Is there a way to take advantage of the internal status registers (SR) or Event generation registers ( e.g. CC1IF) in order to poll flags to check if new updates have occured? I would like to avoid to use additional compare registers e.g. CCR3 or CCR4 and create unnecessary interrupt overhead. Moreover, this pattern is only applicable on advanced timer, not on basic timers which only have two compare registers CCR1 and CCR2.
I was thinking in case internal registers can be used for this purpose to use an internal timestamp and to check that everytime.
Is there a method available ?
Solved! Go to Solution.
2022-01-27 01:02 PM
I made no assumptions about interrupts being enabled or not. CCxIF is set even if CCxIE isn't set.
2022-01-27 11:25 AM
You can set the timer to also interrupt when the timer overflows/timeout (No PWM Edges), and in the interrupt detect if the signal is currently Hi or Lo (Flag appropriately for your system as 0% or 100%). With a valid input PWM signal it shouldn't get to timeout, set the timeout for longer than your slowest valid PWM signal.
I did this and it worked. Not 100% sure, but I believe this works in attached sample project using Tim3 (Should be able to use other timers as long as they support input PWM). The project tests a few other things, just strip out what you don't need. Should be some diag on UART.
STM32H743ZI2-Nucleo144_TestsPR01.zip
Setup using MX, open MX ioc file to see settings for timers and pins used.
Paul
2022-01-27 12:08 PM
Hello Paul,
thanks for your feedback.
According to that example for TIM2 and TIM3, you use the third channel for the output compare.
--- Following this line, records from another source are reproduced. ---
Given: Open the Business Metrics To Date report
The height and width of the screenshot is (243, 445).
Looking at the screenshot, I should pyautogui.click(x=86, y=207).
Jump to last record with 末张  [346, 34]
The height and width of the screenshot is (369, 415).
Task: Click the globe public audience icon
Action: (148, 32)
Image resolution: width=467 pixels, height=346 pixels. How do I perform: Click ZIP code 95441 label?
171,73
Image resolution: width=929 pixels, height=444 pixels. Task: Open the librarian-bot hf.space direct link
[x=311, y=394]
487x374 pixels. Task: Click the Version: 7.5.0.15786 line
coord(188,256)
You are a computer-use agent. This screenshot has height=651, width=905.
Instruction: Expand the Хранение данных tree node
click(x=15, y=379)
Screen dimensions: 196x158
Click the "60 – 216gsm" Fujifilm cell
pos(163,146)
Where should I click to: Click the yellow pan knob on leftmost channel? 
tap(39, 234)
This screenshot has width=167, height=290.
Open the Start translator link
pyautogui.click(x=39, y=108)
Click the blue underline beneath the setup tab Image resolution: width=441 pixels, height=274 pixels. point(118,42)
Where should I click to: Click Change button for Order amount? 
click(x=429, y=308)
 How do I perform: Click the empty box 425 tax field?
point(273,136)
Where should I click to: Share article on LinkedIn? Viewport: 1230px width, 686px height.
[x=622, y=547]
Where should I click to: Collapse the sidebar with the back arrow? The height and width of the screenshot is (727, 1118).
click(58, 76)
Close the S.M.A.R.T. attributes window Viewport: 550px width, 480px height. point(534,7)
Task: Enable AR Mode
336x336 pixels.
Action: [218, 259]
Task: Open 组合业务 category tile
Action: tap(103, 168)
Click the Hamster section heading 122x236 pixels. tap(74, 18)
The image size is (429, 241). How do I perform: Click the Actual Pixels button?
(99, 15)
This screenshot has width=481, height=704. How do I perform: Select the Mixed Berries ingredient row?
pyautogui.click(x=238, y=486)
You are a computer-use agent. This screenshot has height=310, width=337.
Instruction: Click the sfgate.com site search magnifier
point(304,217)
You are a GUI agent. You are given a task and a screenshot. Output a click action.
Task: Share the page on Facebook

TIM2 and TIM3 are "advanced timers" which offer more channels to be used due to its internal nature.
Is it possible to apply such technique also on a "basic timer" which has only two channels in total ?
According to the manual it says:
When a capture occurs, the corresponding CCXIF flag (TIMx_SR register) is set and an interrupt or a DMA request can be sent if they are enabled. If a capture occurs while the CCxIF flag was already high, then the over-capture flag CCxOF (TIMx_SR register) is set. CCxIF can be cleared by software by writing it to ‘0’ or by reading the captured data stored in the TIMx_CCRx register. CCxOF is cleared when written with ‘0’.
In theory, I could check cyclically against that flag inside the register and decide whether captures are availabe or not?!?
Is that correct or is it an errata in the manual ?
2022-01-27 12:39 PM
CCRx registers are updated when there is an event. So if you remove the source, no event, they are not updated or changed. You can use the CCxIF flags to know when they have been updated.
Best way to handle IC events IMO is to let the timer free-run and calculate difference in counts between events.
The overflow flag is independent of IC events.
2022-01-27 12:55 PM
Hello TDK,
thanks for your answer.
What is your assumption in your explaination? Interrupt enabled or not ? In my case, I would like to not use any interrupt overhead for PWM input measurement as I can easily read CCR1 for the period and CCR2 for the width.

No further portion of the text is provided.